NEED TO KNOW
- Dr. Jill Biden’s ex-husband, Bill Stevenson, has been charged with the murder of his wife, Linda
- The former first lady was married to Bill from 1970 to 1975, before she met her future husband, Joe Biden
- In her 2019 memoir, Jill wrote about being “horrified” at the idea of divorce back then, saying, “I had never failed at anything serious”
Dr. Jill Biden’s ex-husband, Bill Stevenson, has been charged with the murder of his wife, Linda Stevenson.
Bill was indicted on a first-degree murder charge and taken into custody without incident on Monday, Feb. 2, the New Castle County Police Department said in a press release.

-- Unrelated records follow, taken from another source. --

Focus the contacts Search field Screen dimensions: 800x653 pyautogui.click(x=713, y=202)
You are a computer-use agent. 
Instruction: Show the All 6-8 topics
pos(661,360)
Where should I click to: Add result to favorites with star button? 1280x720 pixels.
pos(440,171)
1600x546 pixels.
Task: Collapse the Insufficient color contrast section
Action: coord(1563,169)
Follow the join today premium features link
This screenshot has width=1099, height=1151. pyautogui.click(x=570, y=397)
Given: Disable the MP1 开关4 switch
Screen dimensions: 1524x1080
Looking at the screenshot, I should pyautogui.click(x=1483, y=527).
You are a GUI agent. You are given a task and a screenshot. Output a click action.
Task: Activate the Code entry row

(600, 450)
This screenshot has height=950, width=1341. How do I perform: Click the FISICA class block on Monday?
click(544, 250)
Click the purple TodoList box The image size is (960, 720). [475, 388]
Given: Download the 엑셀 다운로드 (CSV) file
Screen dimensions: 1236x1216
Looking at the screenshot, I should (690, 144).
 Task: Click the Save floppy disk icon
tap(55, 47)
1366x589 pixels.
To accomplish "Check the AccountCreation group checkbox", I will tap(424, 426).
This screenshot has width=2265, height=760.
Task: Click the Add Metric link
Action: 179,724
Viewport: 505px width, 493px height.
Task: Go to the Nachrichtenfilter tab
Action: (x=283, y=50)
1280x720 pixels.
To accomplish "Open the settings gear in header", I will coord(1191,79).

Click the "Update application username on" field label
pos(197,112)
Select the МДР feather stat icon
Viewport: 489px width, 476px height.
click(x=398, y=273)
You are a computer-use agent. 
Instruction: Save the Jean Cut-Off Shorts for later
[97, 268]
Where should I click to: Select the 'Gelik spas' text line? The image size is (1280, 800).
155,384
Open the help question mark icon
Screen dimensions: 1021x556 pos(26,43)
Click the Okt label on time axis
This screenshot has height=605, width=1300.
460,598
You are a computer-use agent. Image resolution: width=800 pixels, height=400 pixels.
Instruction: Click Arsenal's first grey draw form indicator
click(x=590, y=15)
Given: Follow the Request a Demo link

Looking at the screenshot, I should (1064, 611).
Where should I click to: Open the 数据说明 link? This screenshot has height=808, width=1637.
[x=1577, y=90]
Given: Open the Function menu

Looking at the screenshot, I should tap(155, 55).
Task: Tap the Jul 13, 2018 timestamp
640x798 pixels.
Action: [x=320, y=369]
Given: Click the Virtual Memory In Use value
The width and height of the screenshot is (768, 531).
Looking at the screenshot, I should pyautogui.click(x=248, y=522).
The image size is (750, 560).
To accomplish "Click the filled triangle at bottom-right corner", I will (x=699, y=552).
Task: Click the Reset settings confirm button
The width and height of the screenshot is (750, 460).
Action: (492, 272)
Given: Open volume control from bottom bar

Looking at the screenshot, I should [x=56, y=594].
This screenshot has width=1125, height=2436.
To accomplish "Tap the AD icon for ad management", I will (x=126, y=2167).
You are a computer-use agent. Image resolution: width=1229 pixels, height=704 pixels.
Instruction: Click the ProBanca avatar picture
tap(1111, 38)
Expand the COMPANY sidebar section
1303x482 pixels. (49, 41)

Linda, 64, was found dead in the couple’s home in Oak Hill, Del., after police responded to “a reported domestic dispute” and found her unresponsive on Dec. 28, according to the department.
Bill, 77, was arraigned and is currently being held in lieu of $500,000 bail, police said.
Jill, now 74, was married to Bill from 1970 to 1975. They met as college students at the University of Delaware, and the future first lady was just 18 years old when they tied the knot.
“Looking back, it may seem like that relationship was a mistake of youth,” Jill wrote in her 2019 book, Where the Light Enters: Building a Family, Discovering Myself. “But there was a time when I truly believed we were destined for each other.”
“He was charismatic and entrepreneurial and eventually started his own business,” she wrote of Bill. “We rented a sleek modern house. Suddenly, I wasn’t just a student, eating cheap food and living in student housing any longer—now I was a wife… My parents didn’t object; in fact, my parents loved him. And most importantly, I thought I had found a love like my parents’, a partnership built on loyalty and devotion.”
“For a moment, we were happy. I had found my Prince Charming, and I was sure it would last forever,” she added.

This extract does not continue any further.